In the text on the Planck mission, turn the paragraph that begins "The new data from Planck" into a short bulleted list that keeps its main facts.

:: Selection ::
--------------------------------

This article is based on results described in the Planck Collaboration paper: “Planck 2013 results. XVII. Gravitational lensing by large-scale structure“, submitted to Astronomy & Astrophysics.

The new data from Planck are based on the first 15.5 months of its all-sky surveys. Launched in 2009, Planck was designed to map the sky in nine frequencies using two state-of-the-art instruments: the Low Frequency Instrument (LFI), which includes the frequency bands 30—70 GHz, and the High Frequency Instrument (HFI), which includes the frequency bands 100—857 GHz. HFI completed its survey in January 2012, while LFI continues to operate.

Planck’s first all-sky image was released in 2010 and the first scientific data were released in 2011. Since then, scientists have been extracting the foreground emissions that lie between us and the Universe’s first light to reveal the Cosmic Microwave Background. The first cosmology results from Planck were presented at a press conference on 21 March 2013; further details will be presented at the 47th ESLAB Symposium, 2-5 April 2013. The next set of cosmology data will be released in early 2014.

The Planck Scientific Collaboration consists of all the scientists who have contributed to the development of the Planck mission, and who participate in the scientific exploitation of the Planck data during the proprietary period. These scientists are members of one or more of four consortia: the LFI Consortium, the HFI Consortium, the DK-Planck Consortium, and ESA’s Planck Science Office. The two European-led Planck Data Processing Centres are located in Paris, France and Trieste, Italy.

--------------------------------

[Extracted data entries]
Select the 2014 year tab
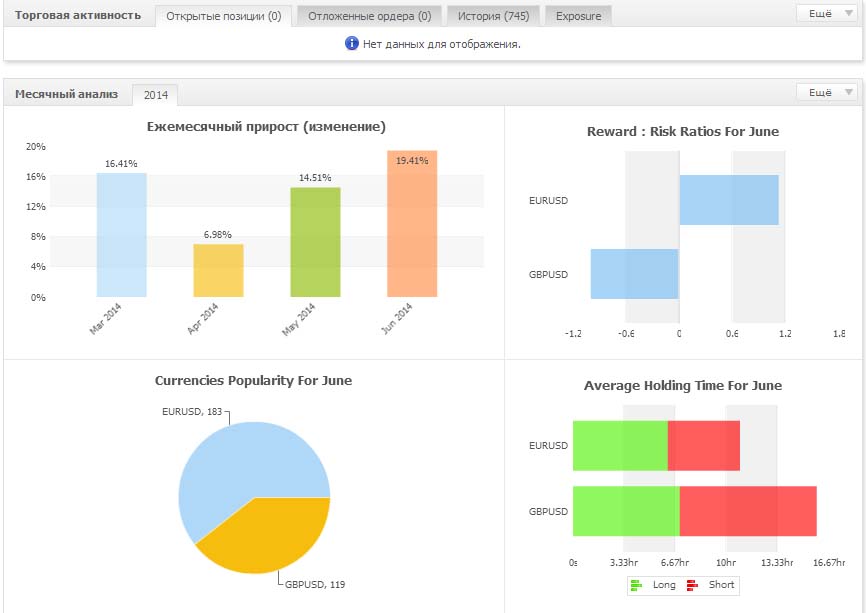This screenshot has width=866, height=613. point(155,95)
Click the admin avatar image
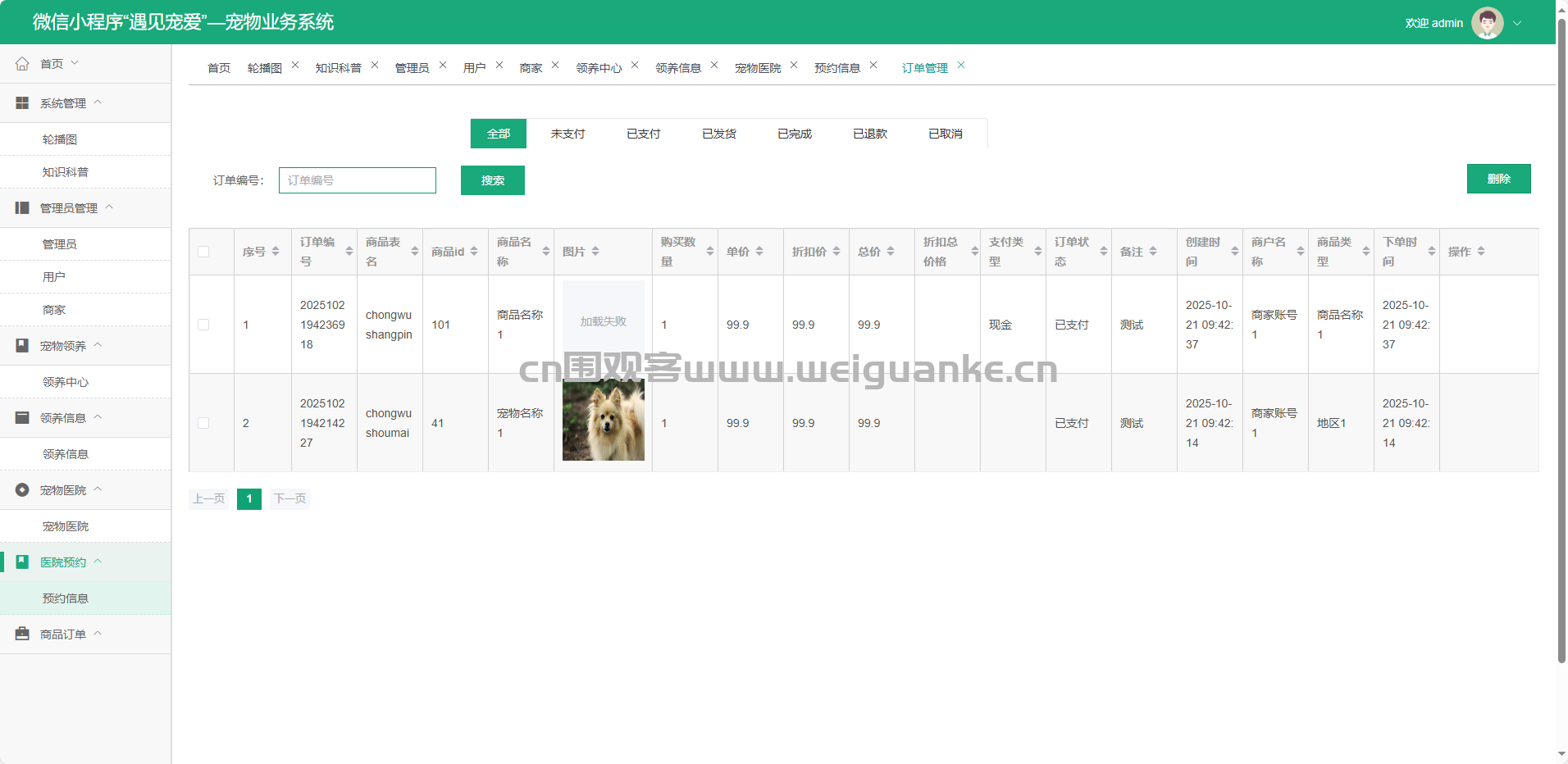The image size is (1568, 764). [x=1487, y=23]
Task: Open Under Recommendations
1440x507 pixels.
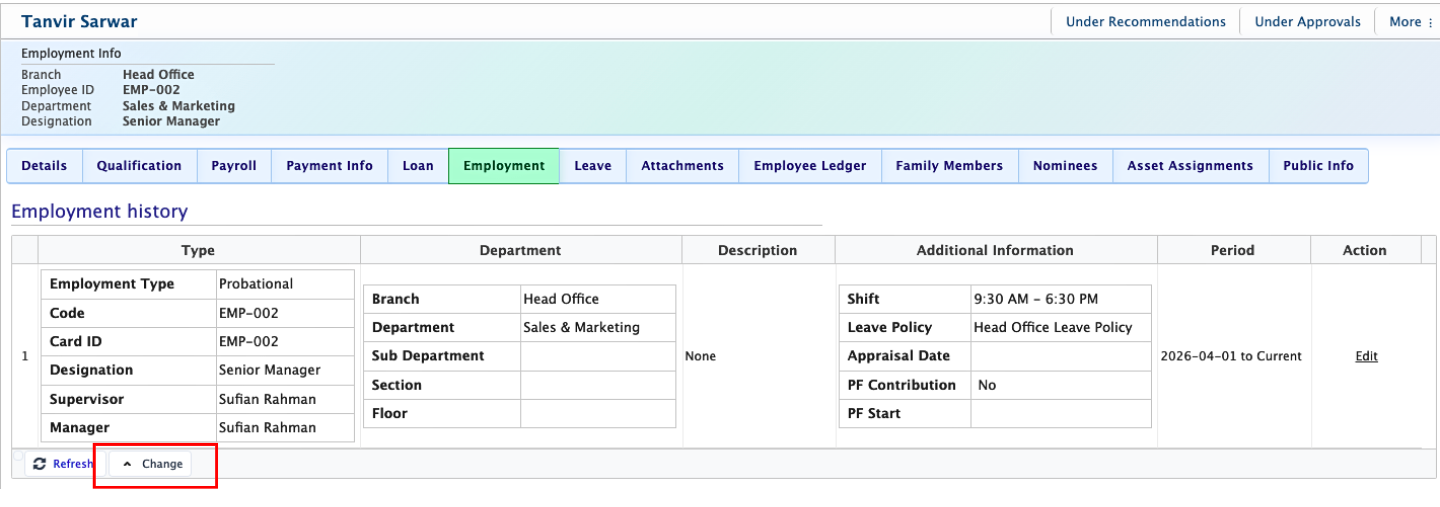Action: 1145,22
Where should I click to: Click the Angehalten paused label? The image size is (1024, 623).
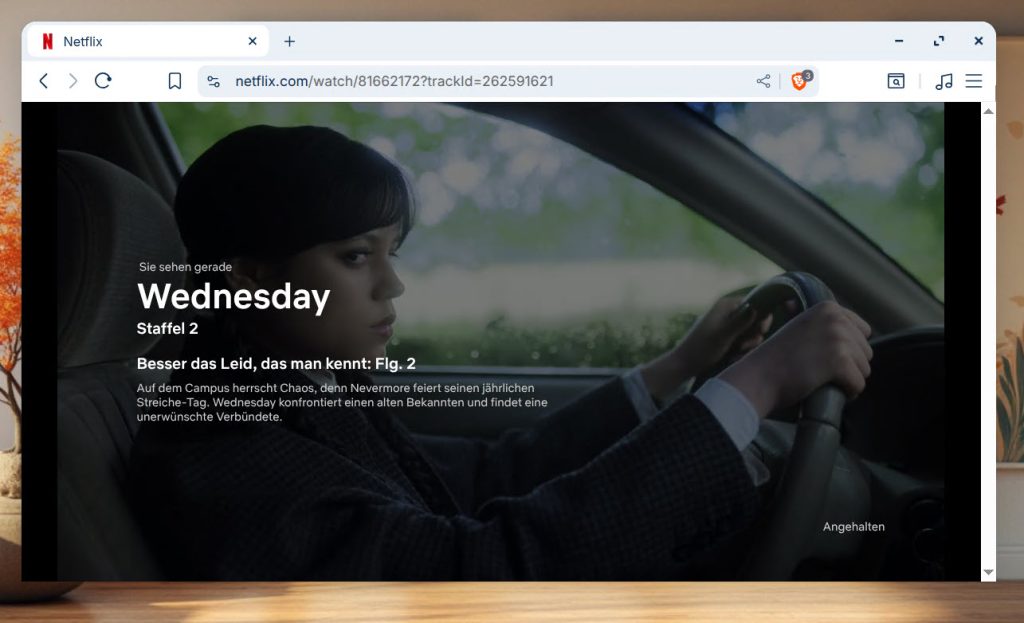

--------------------------------

:: Exercise solution ::
- The new Planck data come from the first 15.5 months of its all-sky surveys.
- Planck was launched in 2009 to map the sky in nine frequencies using two instruments.
- The Low Frequency Instrument (LFI) covers the 30—70 GHz bands.
- The High Frequency Instrument (HFI) covers the 100—857 GHz bands.
- HFI completed its survey in January 2012, while LFI continues to operate.